It is generated by the database engine and is guaranteed to be unique in multi-user scenarios.
it is faster than a text column.
Text can have leading spaces, hidden characters and other oddities.
There are multiple kinds of text data types, multiple character sets and culture dependent behaviors resulting in text comparisons not always working as expected.
int primary keys generated in ascending order have a superior performance in conjunction with clustered primary keys (which is a SQL-Server specialty).

Note that I am talking from a database point of view. In the user interface, users will prefer identifying entries by name or e-mail address, etc.

But commands like SELECT, INSERT, UPDATE or DELETE will always identify records by the primary key.
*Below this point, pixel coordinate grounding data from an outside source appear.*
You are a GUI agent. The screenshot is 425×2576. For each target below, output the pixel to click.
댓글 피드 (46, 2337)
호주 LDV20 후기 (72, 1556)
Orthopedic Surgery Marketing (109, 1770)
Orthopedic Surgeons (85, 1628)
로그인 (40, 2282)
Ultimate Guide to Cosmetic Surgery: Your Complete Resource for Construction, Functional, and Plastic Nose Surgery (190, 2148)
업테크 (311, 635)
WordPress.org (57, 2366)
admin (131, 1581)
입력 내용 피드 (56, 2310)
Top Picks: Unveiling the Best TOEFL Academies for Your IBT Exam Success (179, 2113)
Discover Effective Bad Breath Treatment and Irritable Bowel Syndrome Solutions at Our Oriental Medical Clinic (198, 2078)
edited Jul 30 '22 at 15:27

answered Jul 28 '22 at 17:24

Olivier Jacot-Descombes

104,806
13
138
188

Makes Sense but what if Table record can only be uniquely defined by 2 fields. – S Nash Jul 28 '22 at 17:26
You can always declare a multi column primary key. This often the case in junction tables of a m : n relation where the two foreign keys are a primary key at the same time. – Olivier Jacot-Descombes Jul 28 '22 at 17:32
If a meaningless key is the only thing that must be unique in your table, how do your users distinguish between two rows that are identical for all values other than the meaningless key? To put that another way, if the meaningless key "identifies records", *but it's meaningless to users*, how do users identify the record they want when two records are identical other than on the meaningless key? – allmhuran Jul 28 '22 at 19:12
@allmhuran. It is not forbidden to display the primary key to users. Often I display it in a small greyed out box. This is also helpful for debugging. – Olivier Jacot-Descombes Jul 29 '22 at 11:31
@OlivierJacot-Descombes Suppose we have a `Customers{id primary key, firstName, lastName}`. We make the `id` visible in the UI. Then we insert `{1, John, Doe}` and `{2, John, Doe}`. One day the phone rings. They say "Hi, this is your customer, John Doe". Which John Doe is on the phone? – allmhuran Jul 29 '22 at 12:31
It is meaningful in that it helps identify an entry, but the number per se has no meaning. It is not the birth year or the age or zip code or the shoe size. It is just a number. It could be any other number and this would not change its meaning as identifier. Therefore there will be no need to edit this number in future. – Olivier Jacot-Descombes Jul 29 '22 at 12:39
@OlivierJacot-Descombes Indeed, but what about my scenario with John Doe? (I decided to reword the comment so you may have missed the change). – allmhuran Jul 29 '22 at 12:41
This is a perfect valid scenario where the id helps differentiating between the two John Does. But the numbers 1 and 2 do not have another meaning in this context. It is not a classification or prioritization. It is neutral. No one will ever say “John Doe 1 should be John Doe 7”. – Olivier Jacot-Descombes Jul 29 '22 at 12:49
@OlivierJacot-Descombes You're not seeing the thrust of my question. I am asking how the application user can determine whether the person on the phone is John Doe with id 1, or John Doe with id 2. Suppose the user says "I have two John Does in the system, which one are you?". The caller says "How should I know?". The user says "one is id 1 and the other is id 2". The caller replies "What are you talking about?". – allmhuran Jul 29 '22 at 16:57
Well, this no more a database problem. This is a domain problem. You need an another field, like the e-mail address. You would then add a unique index or unique constraint to this field but still keep the numeric primary key. This allows you (or the user) to change the e-mail easily. – Olivier Jacot-Descombes Jul 30 '22 at 11:54
Right... so we don't actually use the surrogate key to identify records, we need something from the domain to be able to do that. A natural key. You can certainly have a unique autogenerated value *in addition* to that, for clustering order. – allmhuran Jul 30 '22 at 14:53
Yes, but the standard, technical way of identifying a record is still the numeric id. I.e., if you want to delete a specific record you would write `DELETE FROM Users WHERE Id = 7`. And related records are linked by this id. To get a user comments you write `SELECT * FROM Comments WHERE UserId = 5` where `Comments.UserId` is linked to `Users.Id`. It's about identifying records (from a database point of view) versus identifying users (from a user interface point of view). – Olivier Jacot-Descombes Jul 30 '22 at 15:18

score 1 · Answer 3 · answered Jul 28 '22 at 17:27

1

Yes having a dedicated int is a good thing for PK use.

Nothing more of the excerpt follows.